* Your objective *
Your task is to quote the records from their first line through the line containing "You are a computer-use agent. Viewport: 794px", with nothing added or left out.

* Excerpted records *
==============================

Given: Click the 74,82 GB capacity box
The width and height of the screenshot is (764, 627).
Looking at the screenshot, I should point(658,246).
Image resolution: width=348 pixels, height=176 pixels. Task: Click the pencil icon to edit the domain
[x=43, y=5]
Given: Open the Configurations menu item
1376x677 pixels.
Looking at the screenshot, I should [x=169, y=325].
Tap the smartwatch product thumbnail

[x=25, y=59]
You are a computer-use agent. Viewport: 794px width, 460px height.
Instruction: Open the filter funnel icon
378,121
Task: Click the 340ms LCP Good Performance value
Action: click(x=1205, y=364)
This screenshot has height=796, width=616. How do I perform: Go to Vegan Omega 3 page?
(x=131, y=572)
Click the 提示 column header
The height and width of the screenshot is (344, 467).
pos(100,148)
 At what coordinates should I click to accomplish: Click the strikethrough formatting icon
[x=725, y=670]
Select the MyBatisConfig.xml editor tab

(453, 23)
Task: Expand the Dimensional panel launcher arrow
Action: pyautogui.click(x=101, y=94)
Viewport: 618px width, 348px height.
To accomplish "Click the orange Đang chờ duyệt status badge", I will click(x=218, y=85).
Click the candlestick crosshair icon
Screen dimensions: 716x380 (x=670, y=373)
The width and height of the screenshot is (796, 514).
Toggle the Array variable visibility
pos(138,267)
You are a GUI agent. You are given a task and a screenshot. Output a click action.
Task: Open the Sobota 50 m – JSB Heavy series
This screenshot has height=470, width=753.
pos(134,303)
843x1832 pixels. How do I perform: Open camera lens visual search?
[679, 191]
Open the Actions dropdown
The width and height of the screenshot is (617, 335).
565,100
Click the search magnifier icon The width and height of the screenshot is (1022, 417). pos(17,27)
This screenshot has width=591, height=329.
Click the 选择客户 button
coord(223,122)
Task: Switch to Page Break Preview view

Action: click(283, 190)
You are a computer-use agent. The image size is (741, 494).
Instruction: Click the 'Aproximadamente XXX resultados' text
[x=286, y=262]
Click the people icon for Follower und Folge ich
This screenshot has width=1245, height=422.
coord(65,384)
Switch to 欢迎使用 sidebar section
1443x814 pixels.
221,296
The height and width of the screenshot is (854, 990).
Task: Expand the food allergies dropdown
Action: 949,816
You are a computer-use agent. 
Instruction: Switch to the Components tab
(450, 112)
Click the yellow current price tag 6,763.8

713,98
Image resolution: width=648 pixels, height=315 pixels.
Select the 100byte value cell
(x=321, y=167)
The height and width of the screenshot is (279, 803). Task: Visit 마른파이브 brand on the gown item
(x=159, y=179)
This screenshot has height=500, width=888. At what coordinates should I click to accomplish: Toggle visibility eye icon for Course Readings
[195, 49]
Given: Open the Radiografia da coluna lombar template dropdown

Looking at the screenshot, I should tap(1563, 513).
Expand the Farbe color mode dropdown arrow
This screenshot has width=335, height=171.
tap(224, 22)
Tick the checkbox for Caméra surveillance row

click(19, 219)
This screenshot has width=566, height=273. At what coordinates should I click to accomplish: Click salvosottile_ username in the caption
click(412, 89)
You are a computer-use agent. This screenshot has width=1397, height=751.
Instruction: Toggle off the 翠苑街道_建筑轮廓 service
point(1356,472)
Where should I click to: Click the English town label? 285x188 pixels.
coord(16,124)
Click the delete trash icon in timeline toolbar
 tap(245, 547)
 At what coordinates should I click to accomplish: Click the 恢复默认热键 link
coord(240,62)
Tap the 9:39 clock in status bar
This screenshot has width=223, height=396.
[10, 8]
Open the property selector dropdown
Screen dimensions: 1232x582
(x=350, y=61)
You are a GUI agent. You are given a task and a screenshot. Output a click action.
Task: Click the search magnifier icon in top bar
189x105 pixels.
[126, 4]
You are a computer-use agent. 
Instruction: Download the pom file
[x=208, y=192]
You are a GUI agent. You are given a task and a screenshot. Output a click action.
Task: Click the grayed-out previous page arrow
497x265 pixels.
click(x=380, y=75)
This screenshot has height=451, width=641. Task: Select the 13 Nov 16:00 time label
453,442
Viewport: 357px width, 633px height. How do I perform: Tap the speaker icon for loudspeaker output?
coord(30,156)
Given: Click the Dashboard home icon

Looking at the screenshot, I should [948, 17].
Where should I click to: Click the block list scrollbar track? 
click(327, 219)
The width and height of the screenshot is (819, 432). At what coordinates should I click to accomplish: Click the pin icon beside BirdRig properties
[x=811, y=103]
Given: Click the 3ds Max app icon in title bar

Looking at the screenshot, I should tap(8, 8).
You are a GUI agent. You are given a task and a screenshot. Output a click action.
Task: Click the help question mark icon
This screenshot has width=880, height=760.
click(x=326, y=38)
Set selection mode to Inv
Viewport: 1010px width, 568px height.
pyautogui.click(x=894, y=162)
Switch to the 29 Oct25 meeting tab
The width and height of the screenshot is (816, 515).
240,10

==============================

* Exercise answer *
Given: Click the 74,82 GB capacity box
The width and height of the screenshot is (764, 627).
Looking at the screenshot, I should point(658,246).
Image resolution: width=348 pixels, height=176 pixels. Task: Click the pencil icon to edit the domain
[x=43, y=5]
Given: Open the Configurations menu item
1376x677 pixels.
Looking at the screenshot, I should [x=169, y=325].
Tap the smartwatch product thumbnail

[x=25, y=59]
You are a computer-use agent. Viewport: 794px width, 460px height.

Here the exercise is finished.